◆ Task brief ◆
Among the records below, find the line that has "Click the Unity"; from there, give the lines again exactly, and stop after the line that has "You are a GUI".

◆ Task material ◆
>>>>

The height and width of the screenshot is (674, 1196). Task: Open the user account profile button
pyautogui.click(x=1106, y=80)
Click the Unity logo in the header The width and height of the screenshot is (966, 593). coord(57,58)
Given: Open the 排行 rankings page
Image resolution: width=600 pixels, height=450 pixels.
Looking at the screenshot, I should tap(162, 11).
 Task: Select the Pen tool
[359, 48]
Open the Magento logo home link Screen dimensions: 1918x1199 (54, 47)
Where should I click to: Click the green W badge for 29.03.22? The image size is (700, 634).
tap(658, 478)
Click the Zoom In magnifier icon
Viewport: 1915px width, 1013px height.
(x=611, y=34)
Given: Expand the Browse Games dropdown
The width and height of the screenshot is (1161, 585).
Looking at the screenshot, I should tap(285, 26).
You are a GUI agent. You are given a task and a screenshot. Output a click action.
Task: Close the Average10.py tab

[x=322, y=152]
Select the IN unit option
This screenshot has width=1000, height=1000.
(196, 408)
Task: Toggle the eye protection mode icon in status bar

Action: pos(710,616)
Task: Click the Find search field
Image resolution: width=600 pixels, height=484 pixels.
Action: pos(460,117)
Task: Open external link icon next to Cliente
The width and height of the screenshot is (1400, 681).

<<<<

◆ Answer to the exercise ◆
Click the Unity logo in the header The width and height of the screenshot is (966, 593). coord(57,58)
Given: Open the 排行 rankings page
Image resolution: width=600 pixels, height=450 pixels.
Looking at the screenshot, I should tap(162, 11).
 Task: Select the Pen tool
[359, 48]
Open the Magento logo home link Screen dimensions: 1918x1199 (54, 47)
Where should I click to: Click the green W badge for 29.03.22? The image size is (700, 634).
tap(658, 478)
Click the Zoom In magnifier icon
Viewport: 1915px width, 1013px height.
(x=611, y=34)
Given: Expand the Browse Games dropdown
The width and height of the screenshot is (1161, 585).
Looking at the screenshot, I should tap(285, 26).
You are a GUI agent. You are given a task and a screenshot. Output a click action.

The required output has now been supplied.